Standing in a small courtyard surrounded by the walls of a seventeenth-century bishop’s palace, now the Hôtel de Ville, is a small triumphal arch which has been battered by wind and rain for twenty centuries. It is only a single arch, and considerable doubt exists as to its exact age. On the two sides there are sculptured in high relief figures of captive Gauls. The columns that form each angle of the arch are little more than fragments, but the engaged columns on the inside have suffered less. This arch was supposed by some archæologists to have some connection with the great arch at Orange, but nothing can be proved with any certainty. It remains one of those puzzling relics of the past that will continue to provoke differences of opinion until the fabric crumbles out of human sight and mingles with the dust of ages.
A little local train runs from Tarascon through vineyards, ploughed fields, and pasture lands, stopping at tiny
wayside shelters too insignificant to warrant a name. Its destination is Orgon, but about midway between the limits of its journey it stops at St. Remy, a little town of about five thousand inhabitants. This is a typical Provençal village, full of traditions, customs, and leisured existence, like hundreds of others in the Rhone valley, and but for its close proximity to the ancient Roman town of Glanum Livii, few strangers would ever walk its streets. It still retains traces of a former prosperity, and many of the houses in its quaint streets are embellished with fine portals of the Renaissance architecture.
It has had famous and illustrious citizens too, whom it honours with statues that ornament the public places. The astrologer, Nostradamus, who was patronised by the great and believed in by all, lived for some years in retirement in the little town. It was he who was indirectly responsible for the ruin of the poor imaginative man who spent his time and fortune in excavating the ground floor of the Tour Magne in the vain search for a “golden fowl.” History does not relate if the astrologer’s prediction “that a farmer would make his fortune by the discovery of a golden cock” ever did come true, or if the disappointed treasure-seeker of the Tour Magne ever sought an interview with the prophet.
The oldest inhabitants of St.

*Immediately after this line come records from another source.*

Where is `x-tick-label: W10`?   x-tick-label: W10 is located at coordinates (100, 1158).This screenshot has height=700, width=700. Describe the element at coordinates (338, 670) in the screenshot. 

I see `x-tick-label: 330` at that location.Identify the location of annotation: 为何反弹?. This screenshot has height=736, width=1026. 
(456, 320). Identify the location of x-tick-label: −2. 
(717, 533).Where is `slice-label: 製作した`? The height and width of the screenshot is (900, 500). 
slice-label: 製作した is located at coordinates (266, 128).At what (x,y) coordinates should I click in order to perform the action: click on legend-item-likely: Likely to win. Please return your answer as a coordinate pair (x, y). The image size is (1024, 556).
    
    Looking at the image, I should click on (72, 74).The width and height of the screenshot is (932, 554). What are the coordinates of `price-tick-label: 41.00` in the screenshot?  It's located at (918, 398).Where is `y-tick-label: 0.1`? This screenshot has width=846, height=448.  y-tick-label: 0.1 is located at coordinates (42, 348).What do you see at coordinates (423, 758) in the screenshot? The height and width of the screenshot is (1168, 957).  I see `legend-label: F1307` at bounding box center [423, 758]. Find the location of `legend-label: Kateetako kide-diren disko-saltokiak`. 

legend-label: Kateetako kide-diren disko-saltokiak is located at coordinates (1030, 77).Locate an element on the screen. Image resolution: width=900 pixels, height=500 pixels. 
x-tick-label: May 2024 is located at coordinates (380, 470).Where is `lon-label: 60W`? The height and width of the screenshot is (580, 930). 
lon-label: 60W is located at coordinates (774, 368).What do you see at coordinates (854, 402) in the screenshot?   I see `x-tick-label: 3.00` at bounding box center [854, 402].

Remy may tell of the gradual decline in the splendour of its fate, in the merriment of its song and dance; but the youngest glory in the Sunday visits of the Cinema. Occasionally a strolling troupe of players invade the town, and in the open air, with a sad semblance of gaiety, emulate the “Jongleurs” of old in their efforts to amuse. But the men in these little villages make their own amusements, and in the summer evenings they congregate in the public squares, and under the shelter of the great plane-trees play at their game of bowls, the same game that is popular in Italy, Spain, and Portugal, and even across the Mediterranean in Tunis and Algiers. Any piece of ground, even the highway, will serve for their purpose, and casual passersby or spectators run no little risks from the balls, which are not trundled or rolled along the ground, but are thrown high through the air.
The four cafés which St. Remy boasts are large enough for its wants, and their clients, dressed in fustian, indulge with temperance in absinthe, cards, and tobacco, most of them retiring early in the evening, for St. Remy does not keep late hours like Nîmes or Arles. The Church at St. Remy is a most imposing building for so small a town; it is classic in design and modern in construction, but it is built beneath an ancient belfry with a tapering spire, Gothic and beautiful, a relic of the fourteenth century.